The “procession of vagaries” quote on my bathroom mirror is, I think, a step toward stability. And while I haven’t been feeling acedic (hush, you, now it’s a word) since then, I have narrowed my morning waking window and have established a <gasp> habit-cluster. They’re good things to do, and I do them—leaving them outside my critical thinking functions. I see that I have few activities that can withstand critical assessment of their worth and impact, so I now deliberately don’t assess them beyond the basics.
That’s a little more stable, anyway.
“Do not work” and “don’t pray at all” map effectively into my contemporary non-monastic life, check.
But what is the modern “do not leave your cell?”
Lemme pause. Lemme define cell, for desert monastics:
Who were walking away from the newly-institutionalized and -sanctioned Church into pure expressions of faith. Who formed no communities, no rules of faith or life, no fixed times of prayer. Who stopped and stayed in some isolate place, where they chose “humility, prayer, patience, and introspection.” In one characteristic anecdote, Abba Antony chose to be fundamentally guided by Matthew 6:34: “So do not worry about tomorrow, for tomorrow will bring worries of its own. Today’s trouble is enough for today,” and divested himself of absolutely everything. 

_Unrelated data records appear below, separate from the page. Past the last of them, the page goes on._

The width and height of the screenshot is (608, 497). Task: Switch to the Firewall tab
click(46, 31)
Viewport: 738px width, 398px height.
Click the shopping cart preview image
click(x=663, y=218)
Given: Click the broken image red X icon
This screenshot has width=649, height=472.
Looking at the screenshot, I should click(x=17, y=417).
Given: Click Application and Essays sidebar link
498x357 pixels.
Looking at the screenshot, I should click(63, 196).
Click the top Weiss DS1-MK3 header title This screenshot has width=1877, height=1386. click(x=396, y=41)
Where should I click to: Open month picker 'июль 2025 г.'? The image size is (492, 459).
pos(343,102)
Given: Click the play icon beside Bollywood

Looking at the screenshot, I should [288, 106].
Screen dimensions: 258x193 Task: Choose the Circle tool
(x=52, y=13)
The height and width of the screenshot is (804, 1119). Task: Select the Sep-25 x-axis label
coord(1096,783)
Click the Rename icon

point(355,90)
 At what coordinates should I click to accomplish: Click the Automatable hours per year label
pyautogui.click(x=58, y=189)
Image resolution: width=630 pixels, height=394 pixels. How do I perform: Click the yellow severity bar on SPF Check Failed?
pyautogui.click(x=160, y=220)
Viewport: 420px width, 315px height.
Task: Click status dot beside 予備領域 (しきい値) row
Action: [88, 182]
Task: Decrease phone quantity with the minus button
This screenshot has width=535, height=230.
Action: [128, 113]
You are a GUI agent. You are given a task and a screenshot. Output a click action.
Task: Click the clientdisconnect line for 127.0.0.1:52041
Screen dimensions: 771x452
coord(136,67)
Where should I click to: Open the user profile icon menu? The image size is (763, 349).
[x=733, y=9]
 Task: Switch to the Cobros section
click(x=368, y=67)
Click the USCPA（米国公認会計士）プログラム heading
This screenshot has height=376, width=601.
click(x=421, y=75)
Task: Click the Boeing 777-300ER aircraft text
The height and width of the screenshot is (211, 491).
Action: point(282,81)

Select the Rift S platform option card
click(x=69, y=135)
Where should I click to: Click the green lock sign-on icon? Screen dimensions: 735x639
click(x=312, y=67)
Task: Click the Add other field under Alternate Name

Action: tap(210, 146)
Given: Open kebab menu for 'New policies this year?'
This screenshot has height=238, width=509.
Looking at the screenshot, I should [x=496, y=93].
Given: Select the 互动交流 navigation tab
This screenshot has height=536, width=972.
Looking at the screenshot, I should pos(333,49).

Place becomes the primary structure, and then the occupation of hands as the mind occupies itself in prayer.
Focus driven into the moment becomes the backbone of the primary activity, praying.
So when focusing into the moment becomes impossible, becomes overlaid with grey waste, the monk uses her intention to stay within the space. To stay in the room where it happens, as it were. And does…what? Within acedia, work-of-hands turns optional as work-of-prayer fades out. What is left? The cave? The light through the slats of the hut?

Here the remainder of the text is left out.